Cet épisode de la rencontre de Philippe et de l’eunuque éthiopien en dit long sur la responsabilité qui incombe à tous les chrétiens de témoigner du Seigneur Jésus. Le message du texte est clair, même s’il est difficile à accepter : s’appliquant même à la plus improbable des situations, le plus universel des messages exige la plus urgente des actions. Il n’y a pas de conditions véritablement défavorables à l’annonce de l’Évangile. La Bible est un outil universel, suffisant et disponible pour présenter la personne et l’œuvre de Jésus. De par la nature de son message, la proclamation de l’Évangile ne peut pas être remise au lendemain. L’Apôtre Paul ajoute : La nécessité d’évangéliser m’est imposée.
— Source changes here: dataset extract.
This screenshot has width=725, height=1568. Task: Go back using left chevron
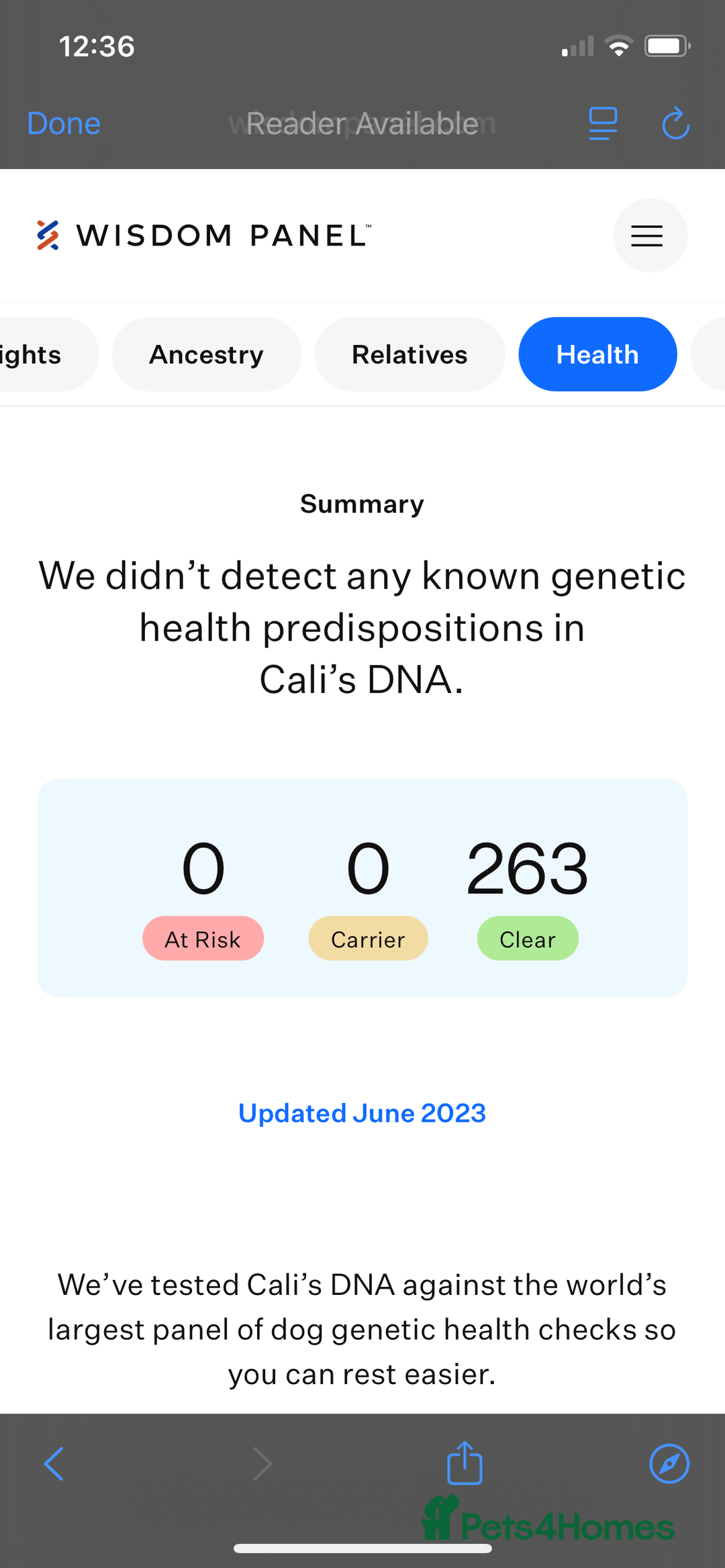click(x=54, y=1463)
Malheur à moi si je n’évangélise ! (1 Co 9 : 16). Il faut imiter Philippe et saisir même la plus improbable des occasions pour témoigner du Seigneur Jésus, et si le croyant craint de le faire, il faut peut-être qu’il prie pour que Dieu lui impose des occasions qu’il ne pourra pas éviter. Il ne faut pas hésiter à aller au-devant des gens, même au prix d’un certain effort, comme Philippe l’a fait pour rattraper le char qui s’éloignait. Il faut identifier les excuses que l’on se donne, demander pardon à Dieu pour ce qui n’est rien de moins que de l’incrédulité ou de la désobéissance, et prier Dieu pour recevoir de lui une plus grande compassion pour les incroyants. Jésus est le remède à la plus mortelle des maladies, et on ne s’empresserait pas de l’annoncer à n’importe qui, n’importe où, et n’importe quand ? Que Dieu vienne en aide aux chrétiens pour qu’ils fassent de l’évangélisation, comme Philippe, un mode de vie.